Records shown -
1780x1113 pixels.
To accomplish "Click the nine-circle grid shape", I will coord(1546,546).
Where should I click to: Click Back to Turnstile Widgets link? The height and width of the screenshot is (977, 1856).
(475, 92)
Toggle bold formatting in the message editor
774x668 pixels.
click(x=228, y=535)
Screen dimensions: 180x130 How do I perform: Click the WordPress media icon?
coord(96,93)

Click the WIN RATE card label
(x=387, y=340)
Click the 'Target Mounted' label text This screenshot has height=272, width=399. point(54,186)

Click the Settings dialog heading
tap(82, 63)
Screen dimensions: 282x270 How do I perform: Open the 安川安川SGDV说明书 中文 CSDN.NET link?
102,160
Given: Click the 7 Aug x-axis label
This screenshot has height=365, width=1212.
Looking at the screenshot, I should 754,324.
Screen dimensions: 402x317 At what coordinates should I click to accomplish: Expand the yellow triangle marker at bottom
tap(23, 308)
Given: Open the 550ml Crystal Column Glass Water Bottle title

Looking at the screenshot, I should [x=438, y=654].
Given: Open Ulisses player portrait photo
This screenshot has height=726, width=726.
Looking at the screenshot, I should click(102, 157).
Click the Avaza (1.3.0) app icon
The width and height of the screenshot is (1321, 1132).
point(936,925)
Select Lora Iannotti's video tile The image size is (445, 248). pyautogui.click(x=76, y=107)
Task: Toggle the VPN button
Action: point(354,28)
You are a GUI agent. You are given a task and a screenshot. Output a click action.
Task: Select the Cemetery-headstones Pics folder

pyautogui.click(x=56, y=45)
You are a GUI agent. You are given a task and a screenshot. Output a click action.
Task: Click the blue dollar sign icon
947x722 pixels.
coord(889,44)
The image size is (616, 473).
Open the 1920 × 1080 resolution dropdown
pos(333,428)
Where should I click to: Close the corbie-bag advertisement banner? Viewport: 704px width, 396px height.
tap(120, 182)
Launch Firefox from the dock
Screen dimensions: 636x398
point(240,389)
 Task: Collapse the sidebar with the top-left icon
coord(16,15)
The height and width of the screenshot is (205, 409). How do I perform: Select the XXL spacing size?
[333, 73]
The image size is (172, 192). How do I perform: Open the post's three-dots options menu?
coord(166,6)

Activity -
Please copy out every entry exactly, with nothing omitted.

Task answer -
1780x1113 pixels.
To accomplish "Click the nine-circle grid shape", I will coord(1546,546).
Where should I click to: Click Back to Turnstile Widgets link? The height and width of the screenshot is (977, 1856).
(475, 92)
Toggle bold formatting in the message editor
774x668 pixels.
click(x=228, y=535)
Screen dimensions: 180x130 How do I perform: Click the WordPress media icon?
coord(96,93)

Click the WIN RATE card label
(x=387, y=340)
Click the 'Target Mounted' label text This screenshot has height=272, width=399. point(54,186)

Click the Settings dialog heading
tap(82, 63)
Screen dimensions: 282x270 How do I perform: Open the 安川安川SGDV说明书 中文 CSDN.NET link?
102,160
Given: Click the 7 Aug x-axis label
This screenshot has height=365, width=1212.
Looking at the screenshot, I should 754,324.
Screen dimensions: 402x317 At what coordinates should I click to accomplish: Expand the yellow triangle marker at bottom
tap(23, 308)
Given: Open the 550ml Crystal Column Glass Water Bottle title

Looking at the screenshot, I should [x=438, y=654].
Given: Open Ulisses player portrait photo
This screenshot has height=726, width=726.
Looking at the screenshot, I should click(102, 157).
Click the Avaza (1.3.0) app icon
The width and height of the screenshot is (1321, 1132).
point(936,925)
Select Lora Iannotti's video tile The image size is (445, 248). pyautogui.click(x=76, y=107)
Task: Toggle the VPN button
Action: point(354,28)
You are a GUI agent. You are given a task and a screenshot. Output a click action.
Task: Select the Cemetery-headstones Pics folder

pyautogui.click(x=56, y=45)
You are a GUI agent. You are given a task and a screenshot. Output a click action.
Task: Click the blue dollar sign icon
947x722 pixels.
coord(889,44)
The image size is (616, 473).
Open the 1920 × 1080 resolution dropdown
pos(333,428)
Where should I click to: Close the corbie-bag advertisement banner? Viewport: 704px width, 396px height.
tap(120, 182)
Launch Firefox from the dock
Screen dimensions: 636x398
point(240,389)
 Task: Collapse the sidebar with the top-left icon
coord(16,15)
The height and width of the screenshot is (205, 409). How do I perform: Select the XXL spacing size?
[333, 73]
The image size is (172, 192). How do I perform: Open the post's three-dots options menu?
coord(166,6)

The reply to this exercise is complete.